Friday, December 9, 2011

Why Mr Kapil Sibal is so fucking awesome!!!

At the outset, I would like to make it amply clear that this is an attempt to pander to the government because I am sure they will some how succeed in arm-twisting google and Facebook into taking some drastic actions(like allowing only pro Congress blogs in searches). Once they do it, I want my blog to be among the top most hits. Considering how not to so net savy our politicians are, they might appoint me as the chief blogger of the Congress party. I would definitely do a better job than Mr Manish Tiwari does on Television or what Mr Shashi Tharoor does on twitter.

Now coming to the point that has caused so much furor in last few days among my peers. I would like to play Devil’s advocate here and try to look into the positives that come out of Mr Sibal’s suggestion of censoring Gmail and FB –

1. Mr Sibal, the great visionary that he is, understands that US and Europe are passé. The future of the world is in the hands of the Chinese and OPEC countries. To convince these governments that Indians are suitable allies the government has to showcase tyranny to their dictatorial counterparts. Dictators of the Middle East can never trust a true democracy which respects feeble and unimportant issues like Freedom of Speech. Such steps will help India to procure cheap oil and cheap Chinese products in the future. Also, this will bring the Communist back to the UPA and we can hope for a stable government post 2014.

2. Thanks to facebook, India’s stupid idiot common man has started debating matters of national importance. Consider FDI in retail. Sadly, over the past one month Indian Parliament is the only place where no “intellectual” debate has happened on this topic. Clearly, this undermines the position that the Indian Parliament enjoys as the pre-eminent symbol of Indian democracy. The slogan “Keep hungry, Keep Foolish” has worked brilliantly for the Indian Government for 5 decades and maintained peace. Mango people must get back to discussing Bollywood and Cricket. There is no place for politics in their life.
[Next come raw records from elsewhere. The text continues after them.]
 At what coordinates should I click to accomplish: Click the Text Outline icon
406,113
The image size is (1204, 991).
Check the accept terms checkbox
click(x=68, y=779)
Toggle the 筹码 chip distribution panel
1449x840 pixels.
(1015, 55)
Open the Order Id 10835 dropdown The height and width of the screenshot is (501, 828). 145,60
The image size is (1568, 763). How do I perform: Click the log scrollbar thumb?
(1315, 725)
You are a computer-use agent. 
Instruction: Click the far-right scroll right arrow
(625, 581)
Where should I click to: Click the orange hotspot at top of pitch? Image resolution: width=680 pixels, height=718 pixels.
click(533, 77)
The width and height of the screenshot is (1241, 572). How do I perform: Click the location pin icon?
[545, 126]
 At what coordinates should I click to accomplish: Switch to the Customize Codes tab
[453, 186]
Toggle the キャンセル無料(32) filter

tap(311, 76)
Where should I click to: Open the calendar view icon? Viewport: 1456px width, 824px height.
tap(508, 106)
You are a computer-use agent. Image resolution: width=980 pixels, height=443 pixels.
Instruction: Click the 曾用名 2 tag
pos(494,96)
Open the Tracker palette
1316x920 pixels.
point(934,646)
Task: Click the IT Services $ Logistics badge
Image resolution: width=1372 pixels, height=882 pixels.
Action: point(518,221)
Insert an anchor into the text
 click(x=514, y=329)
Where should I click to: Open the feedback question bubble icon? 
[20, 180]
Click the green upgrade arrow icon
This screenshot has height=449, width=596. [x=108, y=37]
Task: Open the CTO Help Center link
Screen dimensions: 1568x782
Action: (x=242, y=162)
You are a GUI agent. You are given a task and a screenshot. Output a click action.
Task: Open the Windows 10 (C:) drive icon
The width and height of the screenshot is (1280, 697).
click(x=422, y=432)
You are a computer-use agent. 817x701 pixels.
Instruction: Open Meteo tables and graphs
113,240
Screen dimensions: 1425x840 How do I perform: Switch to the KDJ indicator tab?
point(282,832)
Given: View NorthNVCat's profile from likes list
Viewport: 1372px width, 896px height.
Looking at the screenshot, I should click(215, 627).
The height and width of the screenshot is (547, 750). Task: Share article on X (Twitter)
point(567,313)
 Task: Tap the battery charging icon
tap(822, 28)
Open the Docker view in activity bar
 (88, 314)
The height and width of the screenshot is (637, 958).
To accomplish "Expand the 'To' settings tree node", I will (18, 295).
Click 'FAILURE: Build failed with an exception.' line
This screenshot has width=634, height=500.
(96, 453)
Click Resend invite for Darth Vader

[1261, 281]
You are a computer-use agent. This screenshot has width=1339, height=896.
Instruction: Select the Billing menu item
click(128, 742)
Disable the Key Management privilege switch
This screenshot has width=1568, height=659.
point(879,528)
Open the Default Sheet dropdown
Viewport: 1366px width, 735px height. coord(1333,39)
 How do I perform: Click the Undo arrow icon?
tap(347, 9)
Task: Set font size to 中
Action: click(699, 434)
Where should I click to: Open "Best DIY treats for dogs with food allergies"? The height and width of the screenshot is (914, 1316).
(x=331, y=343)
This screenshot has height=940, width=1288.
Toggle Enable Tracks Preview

3. Facebook is badly hurting the Indian economy. All sub-standard products like RA-One get caught up immediately. I cancelled my plan of watching the movie on Saturday because hours after its release as my facebook wall was flooded with reviews. Just imagine how many dollars the government loses when such feedback is posted about the services of Air India and other sarkari firms. The world of You Tube is flooded with videos of government inefficiency and misdemeanors. They must go down asap, otherwise the “foreign” private companies will gobble up the navratnas and we will become a colony again. (How?? Don’t ask me. That’s what I heard on television as discussed by our elite politicians)

Of course there is a potential downside to every issue which Mr Sibal understands. In this case the lazy facebook generation might just decide to switch off their laptops and vote on election day. But then he realizes that the only alternate they have is the BJP(lol, rofl on that). One can write a three part LOTR kind of book series to talk about their (mis)adventures. So overall, the idea of banning facebook works perfectly well for the Queen Mother and Prince of India. God Save the Queen. (Oops, do we have that post in a democracy?? Well I am not sure).

PS1: People if you liked the article, please pass it on to Mr Sibal. I would be interested in working for him.

PS2: Like Sheldon Cooper, even google cannot understand sarcasm. So advice to all, in case you want to criticize the government, lets be sarcastic. They will never catch us.